Egyptian diplomat (born 1942)

Muhammad Shaaban (born 13 June 1942) is a career Egyptian diplomat who served as the United Nations Under-Secretary-General for General Assembly and Conference Management, until July 2012. He was appointed to the position by United Nations Secretary-General Ban Ki-moon in February 2007.

Shaaban has acquired extensive knowledge about the United Nations. From 1984 to 1988, he served as Egypt's representative to the Second Committee of the United Nations Economic and Social Council, the United Nations Development Programme (UNDP), and several intergovernmental bodies and committees. Between 1985 and 1986, he acted as the Coordinator of the "Group of 77" developing countries and China.

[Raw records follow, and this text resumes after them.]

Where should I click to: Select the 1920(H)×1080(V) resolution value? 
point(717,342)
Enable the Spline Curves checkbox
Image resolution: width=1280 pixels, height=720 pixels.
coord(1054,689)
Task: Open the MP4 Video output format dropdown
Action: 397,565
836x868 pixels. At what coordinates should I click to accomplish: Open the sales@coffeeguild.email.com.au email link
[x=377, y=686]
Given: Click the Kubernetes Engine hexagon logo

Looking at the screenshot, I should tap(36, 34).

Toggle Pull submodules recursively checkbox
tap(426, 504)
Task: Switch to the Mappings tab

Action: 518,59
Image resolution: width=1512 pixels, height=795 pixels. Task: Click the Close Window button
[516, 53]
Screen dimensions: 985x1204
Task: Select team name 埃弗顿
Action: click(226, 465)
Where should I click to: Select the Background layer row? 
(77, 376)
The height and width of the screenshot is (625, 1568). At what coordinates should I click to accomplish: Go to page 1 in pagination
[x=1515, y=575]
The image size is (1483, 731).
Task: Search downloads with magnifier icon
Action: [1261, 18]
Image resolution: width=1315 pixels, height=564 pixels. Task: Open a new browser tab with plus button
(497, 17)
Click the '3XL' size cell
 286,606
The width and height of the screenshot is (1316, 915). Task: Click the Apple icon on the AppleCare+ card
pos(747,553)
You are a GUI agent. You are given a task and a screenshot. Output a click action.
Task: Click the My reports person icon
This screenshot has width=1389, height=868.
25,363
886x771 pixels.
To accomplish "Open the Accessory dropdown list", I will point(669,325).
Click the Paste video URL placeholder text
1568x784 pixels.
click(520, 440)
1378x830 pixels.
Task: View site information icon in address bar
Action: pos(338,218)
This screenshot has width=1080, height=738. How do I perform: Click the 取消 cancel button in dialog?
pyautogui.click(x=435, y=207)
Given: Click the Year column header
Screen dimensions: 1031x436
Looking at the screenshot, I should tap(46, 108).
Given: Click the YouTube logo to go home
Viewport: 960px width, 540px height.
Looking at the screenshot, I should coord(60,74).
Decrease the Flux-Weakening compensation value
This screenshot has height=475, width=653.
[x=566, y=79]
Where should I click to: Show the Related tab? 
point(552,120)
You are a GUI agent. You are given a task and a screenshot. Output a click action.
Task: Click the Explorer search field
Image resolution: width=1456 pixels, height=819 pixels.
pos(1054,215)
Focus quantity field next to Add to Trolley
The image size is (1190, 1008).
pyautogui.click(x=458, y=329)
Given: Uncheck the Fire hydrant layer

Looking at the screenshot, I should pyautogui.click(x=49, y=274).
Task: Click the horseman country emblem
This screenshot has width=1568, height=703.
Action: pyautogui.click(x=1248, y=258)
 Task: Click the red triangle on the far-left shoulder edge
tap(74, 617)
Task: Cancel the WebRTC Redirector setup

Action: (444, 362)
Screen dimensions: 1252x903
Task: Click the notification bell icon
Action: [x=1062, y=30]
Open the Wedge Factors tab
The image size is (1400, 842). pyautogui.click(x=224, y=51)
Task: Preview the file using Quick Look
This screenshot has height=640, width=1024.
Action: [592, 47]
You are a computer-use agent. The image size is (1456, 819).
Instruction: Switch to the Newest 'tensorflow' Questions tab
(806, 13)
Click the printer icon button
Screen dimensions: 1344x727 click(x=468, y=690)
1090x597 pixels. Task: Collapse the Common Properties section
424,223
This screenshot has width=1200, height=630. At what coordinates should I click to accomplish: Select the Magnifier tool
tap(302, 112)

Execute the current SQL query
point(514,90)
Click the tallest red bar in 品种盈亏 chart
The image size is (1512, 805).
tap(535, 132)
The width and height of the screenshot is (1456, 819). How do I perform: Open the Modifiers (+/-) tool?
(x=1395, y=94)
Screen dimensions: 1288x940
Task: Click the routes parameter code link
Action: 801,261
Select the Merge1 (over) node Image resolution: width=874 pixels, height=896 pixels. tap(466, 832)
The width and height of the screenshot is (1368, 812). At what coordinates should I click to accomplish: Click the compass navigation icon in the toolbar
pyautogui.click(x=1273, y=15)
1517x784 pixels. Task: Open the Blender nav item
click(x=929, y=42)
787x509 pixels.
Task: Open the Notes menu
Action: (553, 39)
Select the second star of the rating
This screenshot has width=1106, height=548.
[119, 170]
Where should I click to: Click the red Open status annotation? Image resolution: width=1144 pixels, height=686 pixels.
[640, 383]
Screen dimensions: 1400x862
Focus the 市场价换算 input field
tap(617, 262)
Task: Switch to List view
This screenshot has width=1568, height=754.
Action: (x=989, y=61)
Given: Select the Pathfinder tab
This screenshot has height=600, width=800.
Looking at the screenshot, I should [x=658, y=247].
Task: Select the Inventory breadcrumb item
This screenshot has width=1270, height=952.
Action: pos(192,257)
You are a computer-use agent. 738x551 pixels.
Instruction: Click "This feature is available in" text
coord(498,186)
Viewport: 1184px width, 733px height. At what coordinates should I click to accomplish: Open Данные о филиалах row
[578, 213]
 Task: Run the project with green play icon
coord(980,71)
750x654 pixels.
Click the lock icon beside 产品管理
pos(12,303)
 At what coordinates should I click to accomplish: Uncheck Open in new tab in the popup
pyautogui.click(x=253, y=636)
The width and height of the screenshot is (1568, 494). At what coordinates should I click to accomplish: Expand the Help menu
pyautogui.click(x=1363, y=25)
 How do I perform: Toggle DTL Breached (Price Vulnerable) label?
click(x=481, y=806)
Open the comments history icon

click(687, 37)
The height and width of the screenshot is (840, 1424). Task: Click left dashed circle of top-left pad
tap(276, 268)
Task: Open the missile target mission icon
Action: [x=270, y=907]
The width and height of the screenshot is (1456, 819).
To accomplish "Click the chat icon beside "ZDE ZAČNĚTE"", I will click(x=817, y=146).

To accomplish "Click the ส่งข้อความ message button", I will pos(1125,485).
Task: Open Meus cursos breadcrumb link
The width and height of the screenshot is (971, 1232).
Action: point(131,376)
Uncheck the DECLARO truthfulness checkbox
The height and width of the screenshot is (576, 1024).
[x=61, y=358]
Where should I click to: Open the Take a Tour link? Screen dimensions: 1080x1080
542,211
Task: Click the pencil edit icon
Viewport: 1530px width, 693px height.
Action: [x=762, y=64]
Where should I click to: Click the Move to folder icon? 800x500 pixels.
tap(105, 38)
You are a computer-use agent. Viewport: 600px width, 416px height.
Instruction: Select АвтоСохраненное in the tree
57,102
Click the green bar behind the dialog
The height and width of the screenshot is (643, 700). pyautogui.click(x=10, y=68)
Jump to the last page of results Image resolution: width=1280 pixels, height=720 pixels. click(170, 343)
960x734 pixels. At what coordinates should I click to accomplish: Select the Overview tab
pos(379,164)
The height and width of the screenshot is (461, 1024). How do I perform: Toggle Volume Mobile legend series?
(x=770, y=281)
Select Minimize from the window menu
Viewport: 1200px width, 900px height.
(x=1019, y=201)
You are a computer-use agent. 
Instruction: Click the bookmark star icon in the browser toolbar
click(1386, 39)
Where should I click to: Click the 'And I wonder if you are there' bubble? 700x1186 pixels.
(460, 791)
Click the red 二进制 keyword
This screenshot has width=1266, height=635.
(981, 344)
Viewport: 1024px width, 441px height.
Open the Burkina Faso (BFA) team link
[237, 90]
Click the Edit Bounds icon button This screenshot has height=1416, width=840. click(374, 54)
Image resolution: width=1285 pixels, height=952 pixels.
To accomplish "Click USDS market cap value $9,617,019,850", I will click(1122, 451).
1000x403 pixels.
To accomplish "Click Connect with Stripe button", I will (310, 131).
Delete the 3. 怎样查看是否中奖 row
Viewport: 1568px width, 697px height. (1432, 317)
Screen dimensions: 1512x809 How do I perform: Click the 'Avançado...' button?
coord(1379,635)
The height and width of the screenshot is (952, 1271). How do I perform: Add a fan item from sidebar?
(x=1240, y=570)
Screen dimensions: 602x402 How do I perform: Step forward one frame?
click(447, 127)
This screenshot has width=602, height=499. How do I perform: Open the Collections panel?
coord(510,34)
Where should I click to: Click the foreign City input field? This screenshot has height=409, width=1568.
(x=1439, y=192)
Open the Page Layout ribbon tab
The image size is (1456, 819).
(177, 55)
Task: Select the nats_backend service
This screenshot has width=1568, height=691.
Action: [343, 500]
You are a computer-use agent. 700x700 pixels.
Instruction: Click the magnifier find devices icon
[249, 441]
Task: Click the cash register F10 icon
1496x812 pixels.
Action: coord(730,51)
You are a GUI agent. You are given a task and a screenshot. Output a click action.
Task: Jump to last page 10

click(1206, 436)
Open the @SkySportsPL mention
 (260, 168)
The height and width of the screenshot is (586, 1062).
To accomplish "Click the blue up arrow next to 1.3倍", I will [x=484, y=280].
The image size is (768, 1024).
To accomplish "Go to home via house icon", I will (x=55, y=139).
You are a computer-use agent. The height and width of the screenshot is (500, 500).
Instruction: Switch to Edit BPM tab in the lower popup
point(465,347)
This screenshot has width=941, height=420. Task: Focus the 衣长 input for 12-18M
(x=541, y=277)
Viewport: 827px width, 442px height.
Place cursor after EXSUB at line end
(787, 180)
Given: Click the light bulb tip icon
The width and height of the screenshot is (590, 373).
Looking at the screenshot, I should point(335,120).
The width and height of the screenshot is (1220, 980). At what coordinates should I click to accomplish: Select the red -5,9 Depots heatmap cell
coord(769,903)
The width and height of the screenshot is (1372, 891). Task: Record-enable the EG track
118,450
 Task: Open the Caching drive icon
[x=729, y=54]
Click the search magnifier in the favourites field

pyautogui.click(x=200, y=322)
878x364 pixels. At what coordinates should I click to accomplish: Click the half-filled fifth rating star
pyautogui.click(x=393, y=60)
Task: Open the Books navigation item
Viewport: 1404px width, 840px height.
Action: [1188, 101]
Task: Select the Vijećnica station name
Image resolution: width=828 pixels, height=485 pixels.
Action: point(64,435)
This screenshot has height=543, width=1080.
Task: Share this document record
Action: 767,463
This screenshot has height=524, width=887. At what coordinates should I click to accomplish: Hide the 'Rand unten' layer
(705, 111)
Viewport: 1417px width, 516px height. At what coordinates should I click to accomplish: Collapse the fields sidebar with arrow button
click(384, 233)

A seasoned diplomat, Shaaban served his government in various diplomatic capacities. From 1993 to 1997, he was Ambassador to Belgium and Luxembourg and Head of Egypt's Permanent Mission to the European Union in Brussels. In the following year, he served as Assistant Foreign Minister for African Affairs. Between 1998 and 2000, he was Ambassador to Denmark and Lithuania. From 2000 to 2001, he was Assistant Minister for Information, Research and Assessment and National Coordinator for Information, Research and Assessment. In the following three years, he served as Assistant Foreign Minister for European Affairs.

Shaaban has been National Coordinator for Reform Initiatives in the Middle East since 2004. In this capacity, he maintained relations with his foreign partners and coordinated with various departments in the Egyptian government as well as political parties and civil society. He also advised the Foreign Minister on various issues.

He obtained his Ph.D. in political science and his Master of Arts in international relations from Brussels University and since 2002 has been a visiting lecturer at the Diplomatic Academy of London at the University of Westminster. He speaks fluent English and French and has fair knowledge of Portuguese and Spanish.